* _Passage_:
──────────

Happy Term Limits Day!

Saturday is Term Limits Day. 

Boy, this holiday season really sneaked up on me. 

No excuse, though, because Term Limits Day falls on February 27th every year. On that date in 1951, the 22nd Amendment to the Constitution was ratified, limiting the president to two terms in office. 

Call it the constitutionalization of the small-r republican example George Washington set so well by voluntarily stepping down after two terms as chief executive. That “tradition” lasted for nearly 150 years . . . until FDR sought and won a third term in 1940.

In addition to presidential limits, tomorrow let’s also cheer term limits on 15 state legislatures (including big states such as California, Florida, Ohio, Michigan), and those covering 36 governors as well as thousands of local elected officials, including in nine of the nation’s ten largest cities.

Of course, while we celebrate Term Limits Day — in this pandemic, mostly on social media — let’s remember where mandatory rotation out of elected office does not exist, yet is most desperately needed: Congress.

──────────

* _Problems to work on_:
a: What is the Spanish translation of this sentence from the Term Limits Day piece: "No excuse, though, because Term Limits Day falls on February 27th every year."
b: Could you carry on the Term Limits Day piece, picking up after its final sentence?
These records were taken from a separate source.

Saved entries:
──────────

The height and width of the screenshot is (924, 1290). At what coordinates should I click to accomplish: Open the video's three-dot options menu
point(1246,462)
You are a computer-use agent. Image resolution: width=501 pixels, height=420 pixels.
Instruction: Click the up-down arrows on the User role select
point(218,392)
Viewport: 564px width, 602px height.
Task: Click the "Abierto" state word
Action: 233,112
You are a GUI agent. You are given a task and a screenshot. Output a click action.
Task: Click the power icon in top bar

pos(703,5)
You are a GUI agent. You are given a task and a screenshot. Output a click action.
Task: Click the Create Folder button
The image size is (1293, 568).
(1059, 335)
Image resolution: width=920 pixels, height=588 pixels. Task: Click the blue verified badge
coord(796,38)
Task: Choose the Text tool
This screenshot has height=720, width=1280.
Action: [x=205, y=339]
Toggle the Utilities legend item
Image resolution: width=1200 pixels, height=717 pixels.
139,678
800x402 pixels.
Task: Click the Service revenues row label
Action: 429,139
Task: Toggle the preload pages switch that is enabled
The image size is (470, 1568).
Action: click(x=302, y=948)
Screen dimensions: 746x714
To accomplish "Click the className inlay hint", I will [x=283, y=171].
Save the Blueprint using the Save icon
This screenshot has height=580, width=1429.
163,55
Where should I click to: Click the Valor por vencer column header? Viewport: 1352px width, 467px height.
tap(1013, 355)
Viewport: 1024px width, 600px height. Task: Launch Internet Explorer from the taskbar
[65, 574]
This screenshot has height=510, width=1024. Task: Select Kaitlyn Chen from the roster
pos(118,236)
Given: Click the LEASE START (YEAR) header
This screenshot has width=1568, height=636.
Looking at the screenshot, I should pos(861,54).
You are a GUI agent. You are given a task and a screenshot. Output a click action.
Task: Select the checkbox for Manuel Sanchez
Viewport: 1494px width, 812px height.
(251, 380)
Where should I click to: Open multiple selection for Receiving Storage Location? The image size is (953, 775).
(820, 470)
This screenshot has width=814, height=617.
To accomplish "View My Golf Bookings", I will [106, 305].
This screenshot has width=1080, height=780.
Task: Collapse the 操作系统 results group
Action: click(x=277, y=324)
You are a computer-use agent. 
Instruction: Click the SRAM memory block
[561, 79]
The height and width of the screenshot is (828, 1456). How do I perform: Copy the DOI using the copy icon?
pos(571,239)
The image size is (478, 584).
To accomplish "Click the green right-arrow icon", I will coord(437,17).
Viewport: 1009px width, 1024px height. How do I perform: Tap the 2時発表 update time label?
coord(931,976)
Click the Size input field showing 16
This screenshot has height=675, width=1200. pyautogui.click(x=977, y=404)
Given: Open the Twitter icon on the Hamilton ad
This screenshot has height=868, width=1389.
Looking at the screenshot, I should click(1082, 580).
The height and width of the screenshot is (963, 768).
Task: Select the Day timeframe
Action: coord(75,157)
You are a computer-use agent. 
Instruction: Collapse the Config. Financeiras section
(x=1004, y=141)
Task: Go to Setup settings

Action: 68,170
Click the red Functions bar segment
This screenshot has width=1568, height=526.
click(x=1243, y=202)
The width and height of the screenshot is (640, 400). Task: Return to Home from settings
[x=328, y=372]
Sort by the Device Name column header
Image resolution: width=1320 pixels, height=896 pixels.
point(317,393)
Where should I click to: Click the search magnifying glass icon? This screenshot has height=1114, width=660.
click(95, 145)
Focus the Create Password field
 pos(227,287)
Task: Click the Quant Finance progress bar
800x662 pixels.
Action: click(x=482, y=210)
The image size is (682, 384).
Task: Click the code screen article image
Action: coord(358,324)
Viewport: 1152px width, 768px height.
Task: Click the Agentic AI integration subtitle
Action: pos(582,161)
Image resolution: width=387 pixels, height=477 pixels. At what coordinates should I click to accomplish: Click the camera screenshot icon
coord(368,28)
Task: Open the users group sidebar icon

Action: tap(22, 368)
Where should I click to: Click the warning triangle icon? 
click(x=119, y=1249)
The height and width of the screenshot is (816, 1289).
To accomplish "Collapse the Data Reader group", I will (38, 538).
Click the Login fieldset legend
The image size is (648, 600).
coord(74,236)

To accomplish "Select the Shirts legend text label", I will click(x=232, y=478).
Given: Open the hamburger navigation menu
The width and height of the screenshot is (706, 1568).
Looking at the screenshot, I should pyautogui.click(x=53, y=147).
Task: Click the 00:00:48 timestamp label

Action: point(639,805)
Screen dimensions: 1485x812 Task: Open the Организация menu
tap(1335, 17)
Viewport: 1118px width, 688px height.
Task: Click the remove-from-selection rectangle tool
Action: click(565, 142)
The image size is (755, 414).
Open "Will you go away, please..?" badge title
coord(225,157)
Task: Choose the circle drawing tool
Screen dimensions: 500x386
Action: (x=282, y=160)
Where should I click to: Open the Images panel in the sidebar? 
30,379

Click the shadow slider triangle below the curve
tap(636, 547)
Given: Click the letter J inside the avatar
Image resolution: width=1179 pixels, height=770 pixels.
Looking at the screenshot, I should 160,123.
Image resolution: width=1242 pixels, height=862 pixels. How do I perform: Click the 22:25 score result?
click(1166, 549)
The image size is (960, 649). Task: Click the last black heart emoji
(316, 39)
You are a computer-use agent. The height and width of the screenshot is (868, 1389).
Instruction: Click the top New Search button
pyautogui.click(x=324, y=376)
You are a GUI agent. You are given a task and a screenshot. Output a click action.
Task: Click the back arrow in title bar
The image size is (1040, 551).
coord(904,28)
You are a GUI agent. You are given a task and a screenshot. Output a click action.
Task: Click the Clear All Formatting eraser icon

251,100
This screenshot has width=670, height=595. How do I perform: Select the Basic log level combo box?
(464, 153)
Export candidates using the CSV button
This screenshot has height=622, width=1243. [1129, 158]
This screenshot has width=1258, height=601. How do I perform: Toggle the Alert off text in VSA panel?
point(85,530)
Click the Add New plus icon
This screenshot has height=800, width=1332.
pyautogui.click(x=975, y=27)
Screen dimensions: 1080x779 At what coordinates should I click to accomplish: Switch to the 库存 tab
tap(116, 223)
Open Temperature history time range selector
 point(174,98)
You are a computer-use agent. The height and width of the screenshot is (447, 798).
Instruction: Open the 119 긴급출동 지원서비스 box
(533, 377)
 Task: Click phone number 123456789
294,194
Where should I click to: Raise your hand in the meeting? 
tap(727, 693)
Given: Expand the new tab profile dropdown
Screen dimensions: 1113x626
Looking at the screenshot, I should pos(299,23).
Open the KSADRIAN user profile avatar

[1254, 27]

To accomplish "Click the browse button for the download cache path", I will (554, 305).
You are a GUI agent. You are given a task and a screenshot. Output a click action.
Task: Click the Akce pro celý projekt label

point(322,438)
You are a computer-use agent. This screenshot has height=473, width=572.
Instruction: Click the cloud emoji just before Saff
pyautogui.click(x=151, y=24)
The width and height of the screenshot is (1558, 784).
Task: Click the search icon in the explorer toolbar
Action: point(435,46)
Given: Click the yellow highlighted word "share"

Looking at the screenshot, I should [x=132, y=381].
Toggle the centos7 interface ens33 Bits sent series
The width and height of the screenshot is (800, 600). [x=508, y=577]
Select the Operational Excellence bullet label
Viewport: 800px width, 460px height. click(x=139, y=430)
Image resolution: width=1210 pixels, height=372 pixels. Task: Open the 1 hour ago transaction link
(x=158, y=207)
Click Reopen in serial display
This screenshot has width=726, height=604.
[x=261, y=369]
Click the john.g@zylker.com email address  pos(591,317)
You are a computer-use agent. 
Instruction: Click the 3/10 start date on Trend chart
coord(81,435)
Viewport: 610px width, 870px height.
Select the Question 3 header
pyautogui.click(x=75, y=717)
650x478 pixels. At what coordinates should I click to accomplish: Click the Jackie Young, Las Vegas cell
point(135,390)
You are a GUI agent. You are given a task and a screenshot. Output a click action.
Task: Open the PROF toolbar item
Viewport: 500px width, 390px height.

──────────

* _Task-by-task answers_:
a: No hay excusa, sin embargo, porque el Día de los Límites de Mandato cae el 27 de febrero de cada año.

b:
Since career politicians aren’t going to term-limit themselves, U.S. Term Limits has launched a “national effort to bypass Congress and put term limits on House and Senate through the Term Limits Convention.” The convention requires 34 state legislatures to take action and that in turn requires us to act at the grassroots in our states. 

Already there is impressive movement. In the last week, resolutions for a Term Limits Convention have passed through key committees and entire chambers in Arizona, Georgia, and North Dakota. Much more is in the pipeline.

Term Limits Day, tomorrow, makes a great day for a contribution to the term limits cause. But there’s no time better than the present.

This is Common Sense. I’m Paul Jacob.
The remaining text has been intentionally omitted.